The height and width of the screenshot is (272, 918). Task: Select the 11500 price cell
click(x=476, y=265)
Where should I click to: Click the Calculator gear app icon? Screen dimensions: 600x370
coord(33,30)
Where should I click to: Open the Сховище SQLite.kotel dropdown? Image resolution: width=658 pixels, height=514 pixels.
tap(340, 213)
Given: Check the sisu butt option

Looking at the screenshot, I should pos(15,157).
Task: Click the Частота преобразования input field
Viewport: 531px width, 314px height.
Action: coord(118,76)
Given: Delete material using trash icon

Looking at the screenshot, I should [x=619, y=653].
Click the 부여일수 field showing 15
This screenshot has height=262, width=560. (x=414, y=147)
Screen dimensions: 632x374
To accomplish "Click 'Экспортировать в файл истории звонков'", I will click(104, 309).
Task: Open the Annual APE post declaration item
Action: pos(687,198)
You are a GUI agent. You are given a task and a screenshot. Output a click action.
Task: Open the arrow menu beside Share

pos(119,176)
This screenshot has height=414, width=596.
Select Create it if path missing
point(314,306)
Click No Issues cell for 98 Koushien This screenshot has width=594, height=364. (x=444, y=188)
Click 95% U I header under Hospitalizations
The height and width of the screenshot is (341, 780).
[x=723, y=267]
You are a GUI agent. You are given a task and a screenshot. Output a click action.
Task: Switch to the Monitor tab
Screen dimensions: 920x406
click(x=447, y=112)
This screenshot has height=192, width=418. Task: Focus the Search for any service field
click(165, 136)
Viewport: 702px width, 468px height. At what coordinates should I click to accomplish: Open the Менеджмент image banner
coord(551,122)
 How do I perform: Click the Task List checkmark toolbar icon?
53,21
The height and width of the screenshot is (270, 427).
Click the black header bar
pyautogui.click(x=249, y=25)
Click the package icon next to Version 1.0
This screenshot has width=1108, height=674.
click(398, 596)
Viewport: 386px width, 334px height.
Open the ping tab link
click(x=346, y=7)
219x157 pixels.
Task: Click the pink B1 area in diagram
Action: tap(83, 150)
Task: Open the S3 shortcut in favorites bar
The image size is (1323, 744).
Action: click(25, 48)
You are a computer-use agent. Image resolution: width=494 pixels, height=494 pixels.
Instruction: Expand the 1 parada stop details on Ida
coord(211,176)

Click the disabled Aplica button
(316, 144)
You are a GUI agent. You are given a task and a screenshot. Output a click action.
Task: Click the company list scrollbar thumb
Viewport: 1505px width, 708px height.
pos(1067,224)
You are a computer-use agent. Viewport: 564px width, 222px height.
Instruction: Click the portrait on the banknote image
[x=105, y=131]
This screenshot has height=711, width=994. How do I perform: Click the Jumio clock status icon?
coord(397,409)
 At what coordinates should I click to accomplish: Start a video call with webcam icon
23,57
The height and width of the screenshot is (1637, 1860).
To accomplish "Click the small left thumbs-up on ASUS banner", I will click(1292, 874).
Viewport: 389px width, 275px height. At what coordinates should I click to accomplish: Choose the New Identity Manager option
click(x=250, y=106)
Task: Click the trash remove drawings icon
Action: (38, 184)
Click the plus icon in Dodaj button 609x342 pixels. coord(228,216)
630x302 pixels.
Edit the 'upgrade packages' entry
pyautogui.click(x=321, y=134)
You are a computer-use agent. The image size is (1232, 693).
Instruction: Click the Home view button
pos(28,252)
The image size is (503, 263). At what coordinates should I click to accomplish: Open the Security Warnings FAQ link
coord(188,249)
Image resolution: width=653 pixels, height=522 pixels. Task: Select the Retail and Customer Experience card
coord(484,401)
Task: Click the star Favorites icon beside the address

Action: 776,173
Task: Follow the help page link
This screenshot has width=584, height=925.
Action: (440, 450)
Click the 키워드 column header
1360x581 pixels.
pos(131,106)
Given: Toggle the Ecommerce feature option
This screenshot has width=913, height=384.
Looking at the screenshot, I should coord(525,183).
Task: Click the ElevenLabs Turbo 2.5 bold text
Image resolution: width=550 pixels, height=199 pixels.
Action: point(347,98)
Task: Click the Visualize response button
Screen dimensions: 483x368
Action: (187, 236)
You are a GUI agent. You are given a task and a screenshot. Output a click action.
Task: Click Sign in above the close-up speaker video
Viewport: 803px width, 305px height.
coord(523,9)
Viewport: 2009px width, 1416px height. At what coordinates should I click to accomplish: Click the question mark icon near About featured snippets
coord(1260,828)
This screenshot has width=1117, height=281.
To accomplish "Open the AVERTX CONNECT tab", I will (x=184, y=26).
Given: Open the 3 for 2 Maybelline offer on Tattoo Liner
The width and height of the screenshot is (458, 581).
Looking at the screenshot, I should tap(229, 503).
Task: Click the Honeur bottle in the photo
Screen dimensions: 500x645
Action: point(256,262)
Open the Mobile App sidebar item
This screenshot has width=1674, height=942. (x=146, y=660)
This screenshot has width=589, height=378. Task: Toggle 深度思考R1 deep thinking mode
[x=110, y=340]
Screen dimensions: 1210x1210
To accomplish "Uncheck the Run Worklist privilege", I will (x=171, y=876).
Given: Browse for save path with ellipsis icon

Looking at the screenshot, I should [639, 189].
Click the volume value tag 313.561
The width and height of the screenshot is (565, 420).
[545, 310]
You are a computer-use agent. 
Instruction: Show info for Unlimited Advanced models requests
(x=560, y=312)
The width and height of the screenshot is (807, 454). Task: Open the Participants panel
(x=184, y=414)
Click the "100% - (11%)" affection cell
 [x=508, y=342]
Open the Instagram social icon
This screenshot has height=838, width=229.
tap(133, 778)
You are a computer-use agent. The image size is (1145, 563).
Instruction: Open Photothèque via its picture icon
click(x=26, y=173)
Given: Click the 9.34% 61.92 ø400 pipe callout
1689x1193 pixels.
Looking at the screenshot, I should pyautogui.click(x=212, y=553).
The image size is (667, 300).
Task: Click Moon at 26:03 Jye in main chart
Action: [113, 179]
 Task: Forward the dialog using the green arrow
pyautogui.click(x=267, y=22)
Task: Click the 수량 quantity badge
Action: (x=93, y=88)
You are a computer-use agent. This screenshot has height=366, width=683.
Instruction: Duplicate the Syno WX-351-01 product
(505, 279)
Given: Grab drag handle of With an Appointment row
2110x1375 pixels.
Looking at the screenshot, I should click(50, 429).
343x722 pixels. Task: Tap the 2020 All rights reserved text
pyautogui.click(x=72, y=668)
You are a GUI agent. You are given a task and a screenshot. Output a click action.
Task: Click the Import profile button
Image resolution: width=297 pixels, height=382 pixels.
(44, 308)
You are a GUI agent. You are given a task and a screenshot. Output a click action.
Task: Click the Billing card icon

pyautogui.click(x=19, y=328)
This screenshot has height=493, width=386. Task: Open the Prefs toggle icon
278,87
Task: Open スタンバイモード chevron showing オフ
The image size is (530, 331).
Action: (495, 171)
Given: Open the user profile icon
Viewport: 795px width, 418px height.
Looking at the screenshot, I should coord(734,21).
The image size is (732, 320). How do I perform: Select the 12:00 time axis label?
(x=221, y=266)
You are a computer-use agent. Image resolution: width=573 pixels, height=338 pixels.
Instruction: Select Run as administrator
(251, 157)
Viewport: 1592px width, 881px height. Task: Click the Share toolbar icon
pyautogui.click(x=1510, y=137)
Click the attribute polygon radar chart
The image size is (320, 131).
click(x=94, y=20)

* * * *

▶ _What the task asks_
Write out all of the entries above word for word, changing nothing.

▶ _Correct result_
The height and width of the screenshot is (272, 918). Task: Select the 11500 price cell
click(x=476, y=265)
Where should I click to: Click the Calculator gear app icon? Screen dimensions: 600x370
coord(33,30)
Where should I click to: Open the Сховище SQLite.kotel dropdown? Image resolution: width=658 pixels, height=514 pixels.
tap(340, 213)
Given: Check the sisu butt option

Looking at the screenshot, I should pos(15,157).
Task: Click the Частота преобразования input field
Viewport: 531px width, 314px height.
Action: coord(118,76)
Given: Delete material using trash icon

Looking at the screenshot, I should [x=619, y=653].
Click the 부여일수 field showing 15
This screenshot has height=262, width=560. (x=414, y=147)
Screen dimensions: 632x374
To accomplish "Click 'Экспортировать в файл истории звонков'", I will click(104, 309).
Task: Open the Annual APE post declaration item
Action: pos(687,198)
You are a GUI agent. You are given a task and a screenshot. Output a click action.
Task: Open the arrow menu beside Share

pos(119,176)
This screenshot has height=414, width=596.
Select Create it if path missing
point(314,306)
Click No Issues cell for 98 Koushien This screenshot has width=594, height=364. (x=444, y=188)
Click 95% U I header under Hospitalizations
The height and width of the screenshot is (341, 780).
[x=723, y=267]
You are a GUI agent. You are given a task and a screenshot. Output a click action.
Task: Switch to the Monitor tab
Screen dimensions: 920x406
click(x=447, y=112)
This screenshot has height=192, width=418. Task: Focus the Search for any service field
click(165, 136)
Viewport: 702px width, 468px height. At what coordinates should I click to accomplish: Open the Менеджмент image banner
coord(551,122)
 How do I perform: Click the Task List checkmark toolbar icon?
53,21
The height and width of the screenshot is (270, 427).
Click the black header bar
pyautogui.click(x=249, y=25)
Click the package icon next to Version 1.0
This screenshot has width=1108, height=674.
click(398, 596)
Viewport: 386px width, 334px height.
Open the ping tab link
click(x=346, y=7)
219x157 pixels.
Task: Click the pink B1 area in diagram
Action: tap(83, 150)
Task: Open the S3 shortcut in favorites bar
The image size is (1323, 744).
Action: click(25, 48)
You are a computer-use agent. Image resolution: width=494 pixels, height=494 pixels.
Instruction: Expand the 1 parada stop details on Ida
coord(211,176)

Click the disabled Aplica button
(316, 144)
You are a GUI agent. You are given a task and a screenshot. Output a click action.
Task: Click the company list scrollbar thumb
Viewport: 1505px width, 708px height.
pos(1067,224)
You are a computer-use agent. Viewport: 564px width, 222px height.
Instruction: Click the portrait on the banknote image
[x=105, y=131]
This screenshot has height=711, width=994. How do I perform: Click the Jumio clock status icon?
coord(397,409)
 At what coordinates should I click to accomplish: Start a video call with webcam icon
23,57
The height and width of the screenshot is (1637, 1860).
To accomplish "Click the small left thumbs-up on ASUS banner", I will click(1292, 874).
Viewport: 389px width, 275px height. At what coordinates should I click to accomplish: Choose the New Identity Manager option
click(x=250, y=106)
Task: Click the trash remove drawings icon
Action: (38, 184)
Click the plus icon in Dodaj button 609x342 pixels. coord(228,216)
630x302 pixels.
Edit the 'upgrade packages' entry
pyautogui.click(x=321, y=134)
You are a computer-use agent. The image size is (1232, 693).
Instruction: Click the Home view button
pos(28,252)
The image size is (503, 263). At what coordinates should I click to accomplish: Open the Security Warnings FAQ link
coord(188,249)
Image resolution: width=653 pixels, height=522 pixels. Task: Select the Retail and Customer Experience card
coord(484,401)
Task: Click the star Favorites icon beside the address

Action: 776,173
Task: Follow the help page link
This screenshot has width=584, height=925.
Action: (440, 450)
Click the 키워드 column header
1360x581 pixels.
pos(131,106)
Given: Toggle the Ecommerce feature option
This screenshot has width=913, height=384.
Looking at the screenshot, I should coord(525,183).
Task: Click the ElevenLabs Turbo 2.5 bold text
Image resolution: width=550 pixels, height=199 pixels.
Action: point(347,98)
Task: Click the Visualize response button
Screen dimensions: 483x368
Action: (187, 236)
You are a GUI agent. You are given a task and a screenshot. Output a click action.
Task: Click Sign in above the close-up speaker video
Viewport: 803px width, 305px height.
coord(523,9)
Viewport: 2009px width, 1416px height. At what coordinates should I click to accomplish: Click the question mark icon near About featured snippets
coord(1260,828)
This screenshot has width=1117, height=281.
To accomplish "Open the AVERTX CONNECT tab", I will (x=184, y=26).
Given: Open the 3 for 2 Maybelline offer on Tattoo Liner
The width and height of the screenshot is (458, 581).
Looking at the screenshot, I should tap(229, 503).
Task: Click the Honeur bottle in the photo
Screen dimensions: 500x645
Action: point(256,262)
Open the Mobile App sidebar item
This screenshot has width=1674, height=942. (x=146, y=660)
This screenshot has width=589, height=378. Task: Toggle 深度思考R1 deep thinking mode
[x=110, y=340]
Screen dimensions: 1210x1210
To accomplish "Uncheck the Run Worklist privilege", I will (x=171, y=876).
Given: Browse for save path with ellipsis icon

Looking at the screenshot, I should [639, 189].
Click the volume value tag 313.561
The width and height of the screenshot is (565, 420).
[545, 310]
You are a computer-use agent. 
Instruction: Show info for Unlimited Advanced models requests
(x=560, y=312)
The width and height of the screenshot is (807, 454). Task: Open the Participants panel
(x=184, y=414)
Click the "100% - (11%)" affection cell
 [x=508, y=342]
Open the Instagram social icon
This screenshot has height=838, width=229.
tap(133, 778)
You are a computer-use agent. The image size is (1145, 563).
Instruction: Open Photothèque via its picture icon
click(x=26, y=173)
Given: Click the 9.34% 61.92 ø400 pipe callout
1689x1193 pixels.
Looking at the screenshot, I should pyautogui.click(x=212, y=553).
The image size is (667, 300).
Task: Click Moon at 26:03 Jye in main chart
Action: [113, 179]
 Task: Forward the dialog using the green arrow
pyautogui.click(x=267, y=22)
Task: Click the 수량 quantity badge
Action: (x=93, y=88)
You are a computer-use agent. This screenshot has height=366, width=683.
Instruction: Duplicate the Syno WX-351-01 product
(505, 279)
Given: Grab drag handle of With an Appointment row
2110x1375 pixels.
Looking at the screenshot, I should click(50, 429).
343x722 pixels. Task: Tap the 2020 All rights reserved text
pyautogui.click(x=72, y=668)
You are a GUI agent. You are given a task and a screenshot. Output a click action.
Task: Click the Import profile button
Image resolution: width=297 pixels, height=382 pixels.
(44, 308)
You are a GUI agent. You are given a task and a screenshot. Output a click action.
Task: Click the Billing card icon

pyautogui.click(x=19, y=328)
This screenshot has height=493, width=386. Task: Open the Prefs toggle icon
278,87
Task: Open スタンバイモード chevron showing オフ
The image size is (530, 331).
Action: (495, 171)
Given: Open the user profile icon
Viewport: 795px width, 418px height.
Looking at the screenshot, I should coord(734,21).
The image size is (732, 320). How do I perform: Select the 12:00 time axis label?
(x=221, y=266)
You are a computer-use agent. Image resolution: width=573 pixels, height=338 pixels.
Instruction: Select Run as administrator
(251, 157)
Viewport: 1592px width, 881px height. Task: Click the Share toolbar icon
pyautogui.click(x=1510, y=137)
Click the attribute polygon radar chart
The image size is (320, 131).
click(x=94, y=20)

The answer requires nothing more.